## Dataset excerpts
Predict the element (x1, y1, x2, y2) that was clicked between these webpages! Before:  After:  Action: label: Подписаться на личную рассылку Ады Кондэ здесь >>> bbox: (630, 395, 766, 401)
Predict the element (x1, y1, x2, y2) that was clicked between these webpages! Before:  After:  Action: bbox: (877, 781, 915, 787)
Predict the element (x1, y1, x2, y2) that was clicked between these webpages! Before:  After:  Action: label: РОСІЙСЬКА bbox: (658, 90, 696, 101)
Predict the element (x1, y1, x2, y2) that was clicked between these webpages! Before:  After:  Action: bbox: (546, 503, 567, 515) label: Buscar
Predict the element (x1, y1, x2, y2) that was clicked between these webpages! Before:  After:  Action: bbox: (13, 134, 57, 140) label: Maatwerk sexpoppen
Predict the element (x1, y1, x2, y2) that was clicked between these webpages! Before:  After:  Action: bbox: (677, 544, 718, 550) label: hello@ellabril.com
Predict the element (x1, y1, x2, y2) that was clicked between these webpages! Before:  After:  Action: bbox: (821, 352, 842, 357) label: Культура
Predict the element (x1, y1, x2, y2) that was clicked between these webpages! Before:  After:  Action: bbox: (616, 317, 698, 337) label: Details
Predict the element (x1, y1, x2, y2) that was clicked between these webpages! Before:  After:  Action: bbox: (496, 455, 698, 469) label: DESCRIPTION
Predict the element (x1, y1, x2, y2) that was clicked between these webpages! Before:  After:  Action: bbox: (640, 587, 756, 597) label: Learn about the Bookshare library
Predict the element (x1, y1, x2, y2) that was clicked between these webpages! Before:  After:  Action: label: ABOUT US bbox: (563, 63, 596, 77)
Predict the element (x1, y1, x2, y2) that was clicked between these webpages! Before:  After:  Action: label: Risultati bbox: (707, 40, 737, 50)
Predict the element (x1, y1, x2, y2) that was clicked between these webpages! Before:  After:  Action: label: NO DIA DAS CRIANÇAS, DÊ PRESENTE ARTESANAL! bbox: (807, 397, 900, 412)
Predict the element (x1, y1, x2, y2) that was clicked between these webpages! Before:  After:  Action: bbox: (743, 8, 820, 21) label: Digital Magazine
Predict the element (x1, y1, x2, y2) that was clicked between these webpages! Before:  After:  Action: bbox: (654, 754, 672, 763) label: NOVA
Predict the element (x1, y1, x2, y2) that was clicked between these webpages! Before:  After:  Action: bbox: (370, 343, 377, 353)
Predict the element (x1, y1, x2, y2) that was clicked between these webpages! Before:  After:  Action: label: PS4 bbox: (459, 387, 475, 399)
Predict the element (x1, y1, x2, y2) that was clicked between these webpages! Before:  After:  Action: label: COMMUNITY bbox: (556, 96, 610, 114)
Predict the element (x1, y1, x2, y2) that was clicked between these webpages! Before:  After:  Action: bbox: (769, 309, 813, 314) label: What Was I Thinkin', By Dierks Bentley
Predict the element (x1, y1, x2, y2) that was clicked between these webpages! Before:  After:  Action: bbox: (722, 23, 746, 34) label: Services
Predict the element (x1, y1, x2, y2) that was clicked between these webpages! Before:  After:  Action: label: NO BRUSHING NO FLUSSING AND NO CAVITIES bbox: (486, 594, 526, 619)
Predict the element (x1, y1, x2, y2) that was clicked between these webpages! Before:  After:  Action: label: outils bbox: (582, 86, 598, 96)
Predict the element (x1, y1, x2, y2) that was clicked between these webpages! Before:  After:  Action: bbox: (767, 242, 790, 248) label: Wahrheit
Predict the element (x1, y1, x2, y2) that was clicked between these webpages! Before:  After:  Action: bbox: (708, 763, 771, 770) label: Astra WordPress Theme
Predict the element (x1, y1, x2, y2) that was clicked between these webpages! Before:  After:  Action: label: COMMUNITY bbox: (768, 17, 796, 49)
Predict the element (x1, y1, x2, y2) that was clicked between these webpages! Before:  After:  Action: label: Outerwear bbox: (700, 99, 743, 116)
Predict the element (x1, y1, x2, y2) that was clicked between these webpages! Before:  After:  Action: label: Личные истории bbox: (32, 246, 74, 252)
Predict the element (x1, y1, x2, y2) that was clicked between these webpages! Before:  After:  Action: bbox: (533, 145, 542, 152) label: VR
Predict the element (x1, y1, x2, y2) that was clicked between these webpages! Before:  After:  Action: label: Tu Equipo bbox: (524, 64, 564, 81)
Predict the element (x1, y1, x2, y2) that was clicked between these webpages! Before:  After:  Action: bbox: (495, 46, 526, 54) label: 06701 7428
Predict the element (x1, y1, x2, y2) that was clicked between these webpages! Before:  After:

## Problem
Render all of the records above as a numbered list, omitting any blank lines.

## Exercise answer
1. Predict the element (x1, y1, x2, y2) that was clicked between these webpages! Before:  After:  Action: label: Подписаться на личную рассылку Ады Кондэ здесь >>> bbox: (630, 395, 766, 401)
2. Predict the element (x1, y1, x2, y2) that was clicked between these webpages! Before:  After:  Action: bbox: (877, 781, 915, 787)
3. Predict the element (x1, y1, x2, y2) that was clicked between these webpages! Before:  After:  Action: label: РОСІЙСЬКА bbox: (658, 90, 696, 101)
4. Predict the element (x1, y1, x2, y2) that was clicked between these webpages! Before:  After:  Action: bbox: (546, 503, 567, 515) label: Buscar
5. Predict the element (x1, y1, x2, y2) that was clicked between these webpages! Before:  After:  Action: bbox: (13, 134, 57, 140) label: Maatwerk sexpoppen
6. Predict the element (x1, y1, x2, y2) that was clicked between these webpages! Before:  After:  Action: bbox: (677, 544, 718, 550) label: hello@ellabril.com
7. Predict the element (x1, y1, x2, y2) that was clicked between these webpages! Before:  After:  Action: bbox: (821, 352, 842, 357) label: Культура
8. Predict the element (x1, y1, x2, y2) that was clicked between these webpages! Before:  After:  Action: bbox: (616, 317, 698, 337) label: Details
9. Predict the element (x1, y1, x2, y2) that was clicked between these webpages! Before:  After:  Action: bbox: (496, 455, 698, 469) label: DESCRIPTION
10. Predict the element (x1, y1, x2, y2) that was clicked between these webpages! Before:  After:  Action: bbox: (640, 587, 756, 597) label: Learn about the Bookshare library
11. Predict the element (x1, y1, x2, y2) that was clicked between these webpages! Before:  After:  Action: label: ABOUT US bbox: (563, 63, 596, 77)
12. Predict the element (x1, y1, x2, y2) that was clicked between these webpages! Before:  After:  Action: label: Risultati bbox: (707, 40, 737, 50)
13. Predict the element (x1, y1, x2, y2) that was clicked between these webpages! Before:  After:  Action: label: NO DIA DAS CRIANÇAS, DÊ PRESENTE ARTESANAL! bbox: (807, 397, 900, 412)
14. Predict the element (x1, y1, x2, y2) that was clicked between these webpages! Before:  After:  Action: bbox: (743, 8, 820, 21) label: Digital Magazine
15. Predict the element (x1, y1, x2, y2) that was clicked between these webpages! Before:  After:  Action: bbox: (654, 754, 672, 763) label: NOVA
16. Predict the element (x1, y1, x2, y2) that was clicked between these webpages! Before:  After:  Action: bbox: (370, 343, 377, 353)
17. Predict the element (x1, y1, x2, y2) that was clicked between these webpages! Before:  After:  Action: label: PS4 bbox: (459, 387, 475, 399)
18. Predict the element (x1, y1, x2, y2) that was clicked between these webpages! Before:  After:  Action: label: COMMUNITY bbox: (556, 96, 610, 114)
19. Predict the element (x1, y1, x2, y2) that was clicked between these webpages! Before:  After:  Action: bbox: (769, 309, 813, 314) label: What Was I Thinkin', By Dierks Bentley
20. Predict the element (x1, y1, x2, y2) that was clicked between these webpages! Before:  After:  Action: bbox: (722, 23, 746, 34) label: Services
21. Predict the element (x1, y1, x2, y2) that was clicked between these webpages! Before:  After:  Action: label: NO BRUSHING NO FLUSSING AND NO CAVITIES bbox: (486, 594, 526, 619)
22. Predict the element (x1, y1, x2, y2) that was clicked between these webpages! Before:  After:  Action: label: outils bbox: (582, 86, 598, 96)
23. Predict the element (x1, y1, x2, y2) that was clicked between these webpages! Before:  After:  Action: bbox: (767, 242, 790, 248) label: Wahrheit
24. Predict the element (x1, y1, x2, y2) that was clicked between these webpages! Before:  After:  Action: bbox: (708, 763, 771, 770) label: Astra WordPress Theme
25. Predict the element (x1, y1, x2, y2) that was clicked between these webpages! Before:  After:  Action: label: COMMUNITY bbox: (768, 17, 796, 49)
26. Predict the element (x1, y1, x2, y2) that was clicked between these webpages! Before:  After:  Action: label: Outerwear bbox: (700, 99, 743, 116)
27. Predict the element (x1, y1, x2, y2) that was clicked between these webpages! Before:  After:  Action: label: Личные истории bbox: (32, 246, 74, 252)
28. Predict the element (x1, y1, x2, y2) that was clicked between these webpages! Before:  After:  Action: bbox: (533, 145, 542, 152) label: VR
29. Predict the element (x1, y1, x2, y2) that was clicked between these webpages! Before:  After:  Action: label: Tu Equipo bbox: (524, 64, 564, 81)
30. Predict the element (x1, y1, x2, y2) that was clicked between these webpages! Before:  After:  Action: bbox: (495, 46, 526, 54) label: 06701 7428
31. Predict the element (x1, y1, x2, y2) that was clicked between these webpages! Before:  After:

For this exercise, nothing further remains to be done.